◆ **Excerpted passage**:
'''
Re: kick off a discussion

Posted by Dmitriy Setrakyan <ds...@apache.org>.

On Thu, Jul 14, 2016 at 9:07 PM, Konstantin Boudnik <co...@apache.org> wrote:

> On Wed, Jul 13, 2016 at 05:30AM, Dmitriy Setrakyan wrote:
> > Hi Alex,
> >
> > I believe most of your comments have to do with disk-based functionality,
> > especially in regard to backups, snapshots, etc. However, Ignite is
> > currently an in-memory system, at least for the nearest future. Let me
> know
> > if I misunderstood something.
>
> And the nearest future is defined by....? This is a collaborative project,
> as
> you all learned during the incubation, and the statements like "the X only
> does bar for now" should be consensual. If there's a will to work on the
> new
> functionality which is demanded by the users, and the said functionality is
> expected to expand the applicability of the technology - I don't really see
> why and how it could be put to hold.
'''
◆ **Supplied material**:
'''
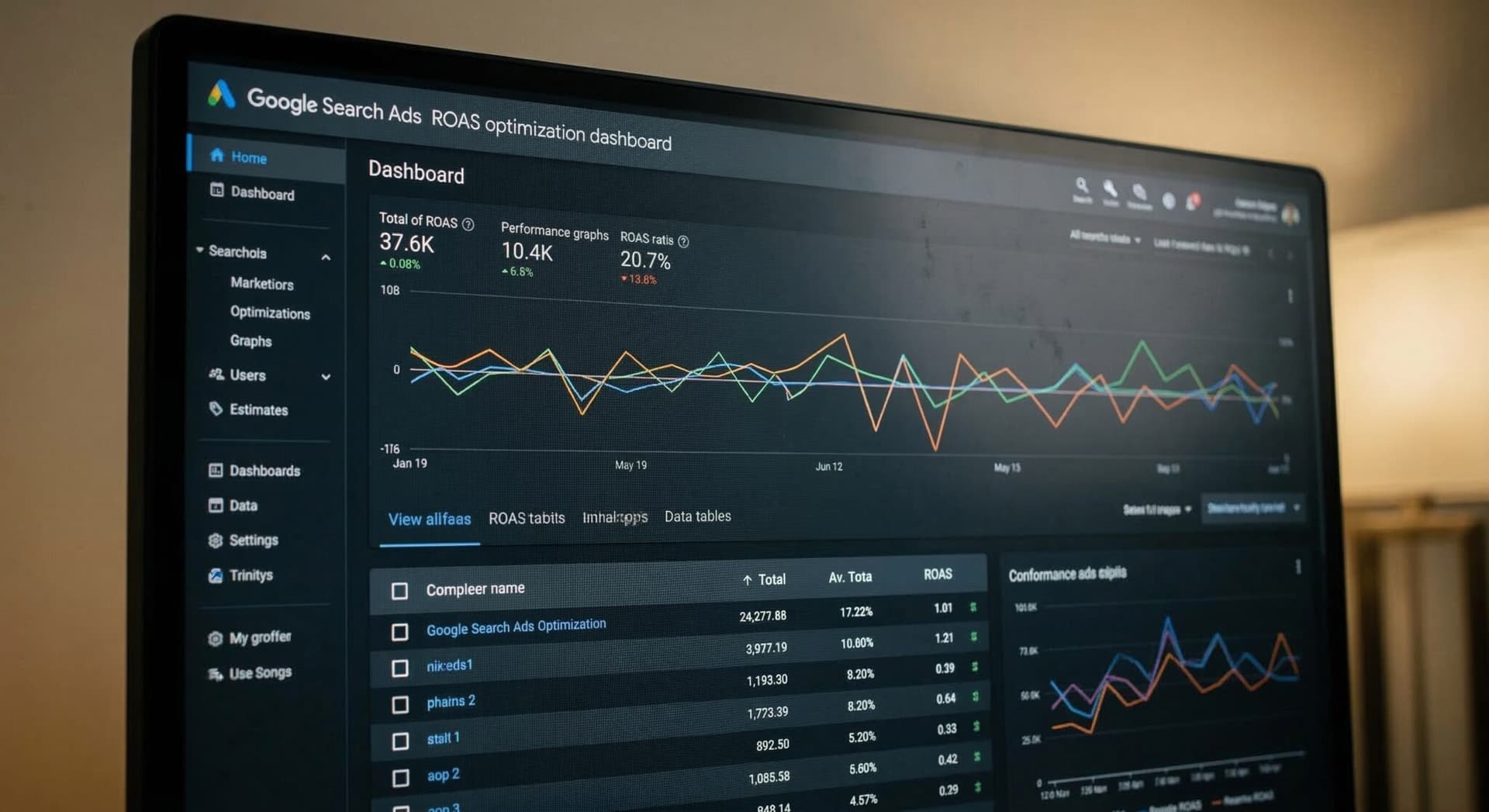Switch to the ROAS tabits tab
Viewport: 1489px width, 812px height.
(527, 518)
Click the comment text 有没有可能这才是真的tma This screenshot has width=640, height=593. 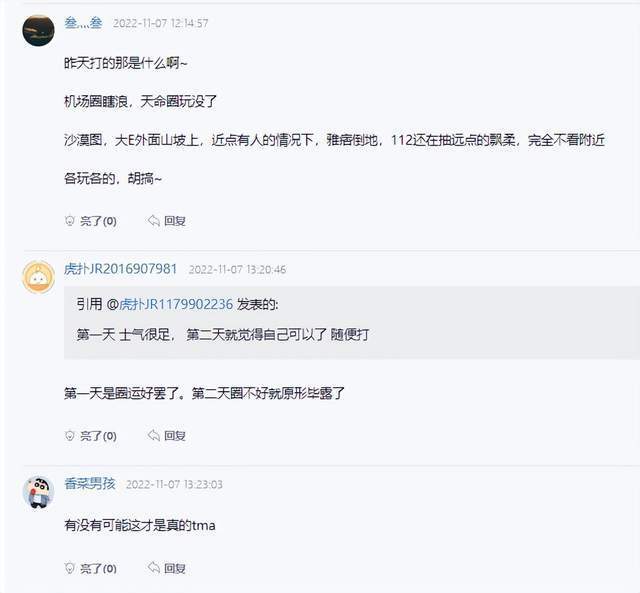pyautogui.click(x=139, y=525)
'''
◆ **Set problem A**: According to the mailing-list excerpt, what kind of system is Ignite currently?
◆ **Set problem B**: Return the part of the mailing-list excerpt that starts at "Re: kick off" and ends at "I misunderstood something.".

◆ **Worked answer A**: An in-memory system.

◆ **Worked answer B**:
Re: kick off a discussion

Posted by Dmitriy Setrakyan <ds...@apache.org>.

On Thu, Jul 14, 2016 at 9:07 PM, Konstantin Boudnik <co...@apache.org> wrote:

> On Wed, Jul 13, 2016 at 05:30AM, Dmitriy Setrakyan wrote:
> > Hi Alex,
> >
> > I believe most of your comments have to do with disk-based functionality,
> > especially in regard to backups, snapshots, etc. However, Ignite is
> > currently an in-memory system, at least for the nearest future. Let me
> know
> > if I misunderstood something.